The refusal to ratify the EDC Treaty
Whilst France’s five European partners began the process of parliamentary ratification, an intense ideological dispute divided the majority of French political parties — so much so that Italy decided to wait for the results of the French vote before taking its own decision.
The Mouvement républicain populaire (MRP — Popular Republican Movement), led by Robert Schuman, fought for the ratification of the Treaty establishing the European Defence Community (EDC), which it considered to be the decisive step in moving towards federal unity in Europe and the best way to prevent a revival of German nationalism.
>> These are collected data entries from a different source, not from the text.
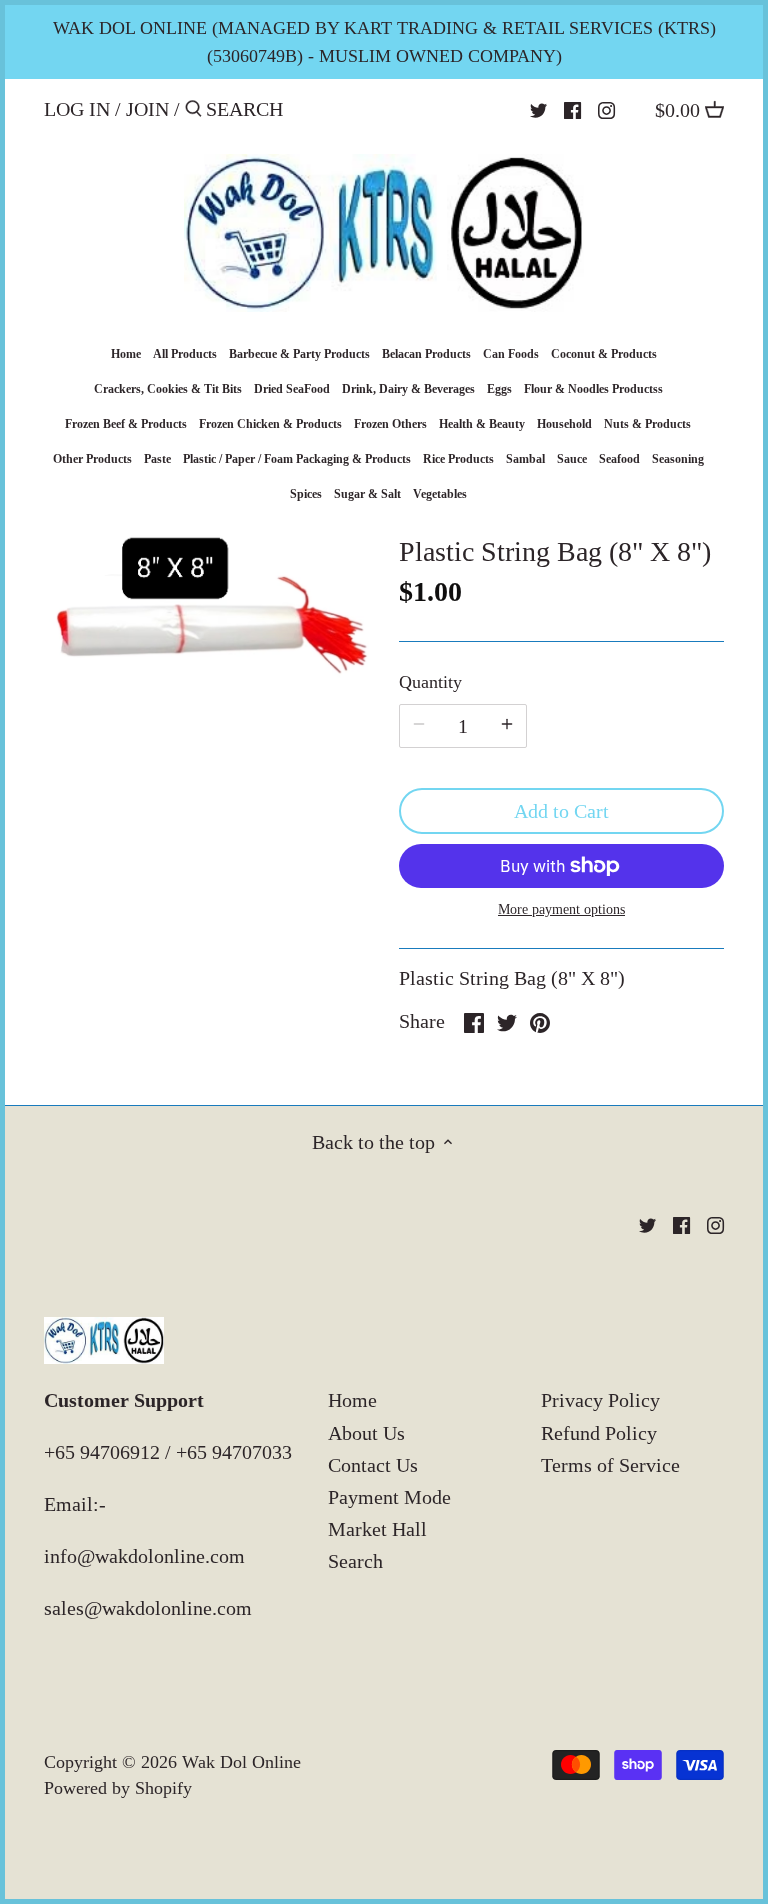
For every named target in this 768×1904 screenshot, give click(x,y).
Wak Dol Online (241, 1762)
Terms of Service (610, 1465)
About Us (366, 1433)
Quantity (430, 682)
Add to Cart (561, 811)
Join (147, 109)
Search (355, 1561)
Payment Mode (389, 1497)
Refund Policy (599, 1433)
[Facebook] (572, 108)
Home (352, 1400)
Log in (77, 109)
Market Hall (377, 1529)
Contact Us (373, 1465)
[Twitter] (538, 108)
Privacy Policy (600, 1400)
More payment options (561, 909)
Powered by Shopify (118, 1788)
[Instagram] (606, 108)
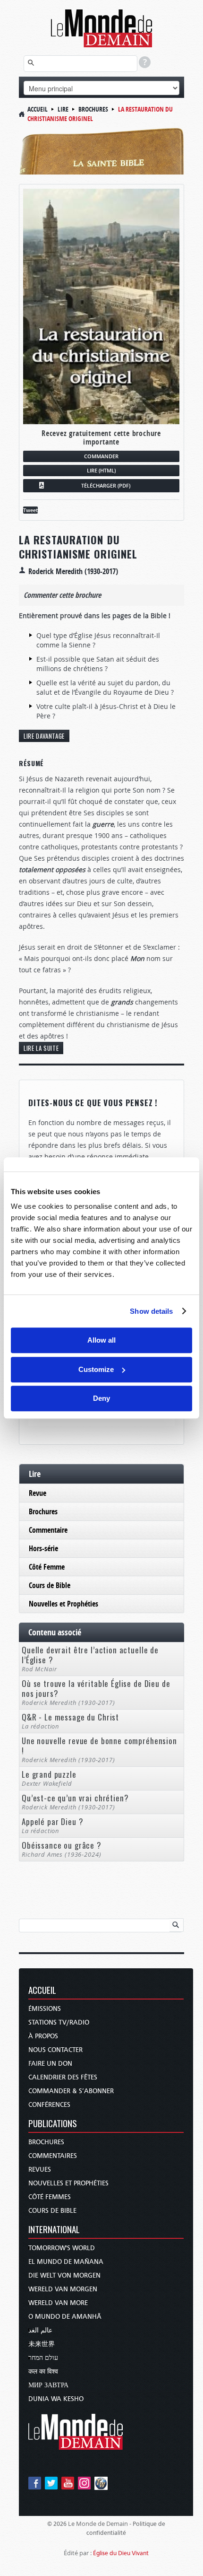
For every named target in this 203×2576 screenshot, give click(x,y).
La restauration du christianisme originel (78, 546)
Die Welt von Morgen (64, 2275)
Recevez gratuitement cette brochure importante (101, 437)
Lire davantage (44, 736)
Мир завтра (48, 2385)
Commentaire (48, 1530)
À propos (43, 2036)
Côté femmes (49, 2197)
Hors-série (43, 1548)
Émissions (44, 2009)
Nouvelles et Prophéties (63, 1603)
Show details (151, 1311)
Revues (39, 2170)
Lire (63, 109)
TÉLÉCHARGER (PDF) (105, 485)
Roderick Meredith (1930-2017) (73, 571)
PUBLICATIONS (52, 2124)
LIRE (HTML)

Those in favour of the EDC also saw it as an effective way for European countries to break away from their rather humiliating position as protected, dependent allies, the mere object of competition between East and West.
On the other hand, the French Communist Party (PCF) and the Rassemblement du peuple français (RPF — Rally of the French People), created by General de Gaulle, combined their efforts to fight against a project which in their eyes meant an unacceptable surrender of national sovereignty and which would once again leave the United Kingdom out of a highly strategic European project. At that time, memories of the Nazi occupation were still strong, and the rearmament of Germany was anathema to many. In addition, radical, socialist and independent MPs were split on the issue.
Nor was the international situation favourable to the EDC. Whilst France was suffering serious military setbacks in Indo-China, the nationalist right feared a further weakening of the French army. The death of Stalin in May 1953 and the signing of the armistice ending the Korean War four months later appeared to herald a period of détente in which the EDC no longer seemed quite as urgent. Furthermore, strong American pressure for ratification ended up irritating French MPs, who did not want to be told what to do.
In these circumstances, successive French Premiers delayed ratification of a Treaty openly criticised to an increasing extent by the French political community. Weakened by the successive governmental crises of the Fourth Republic, the new government under Mendès France, itself split between those for and those against the EDC, met with considerable difficulties in its efforts to have such a controversial bill adopted. At the eleventh hour, Mendès France, who himself had considerable reservations, even asked his European partners to modify certain aspects concerning the implementation of the Treaty and make it less supranational, but his efforts proved to be in vain. Not having been able to secure these amendments, Mendès France refused to take the political responsibility of turning ratification of the Treaty into a vote of confidence in his government.
While the Treaty had already been ratified by France’s partners, with the exception of Italy, which was ready to do so, the political friction and impassioned debates came to a head on 30 August 1954, when the French National Assembly decided by 319 votes to 264 to postpone discussion of the document that would allow the President to ratify the EDC Treaty. This procedural artifice meant that France had, in effect, rejected the proposal for a European army that it had instigated. For the federalists, the ‘crime of 30 August’ put an end, for the moment at least, to a climate favourable to supranationality in Europe.
France’s course of action met with considerable consternation in Western Europe and the United States. There was intense disappointment, and a rapid response was required. France, which had for many years been the champion of the European cause, found itself seriously discredited by its refusal to ratify the EDC Treaty. The establishment of Western European Union (WEU) on 23 October 1954 provided but a feeble substitute for the EDC.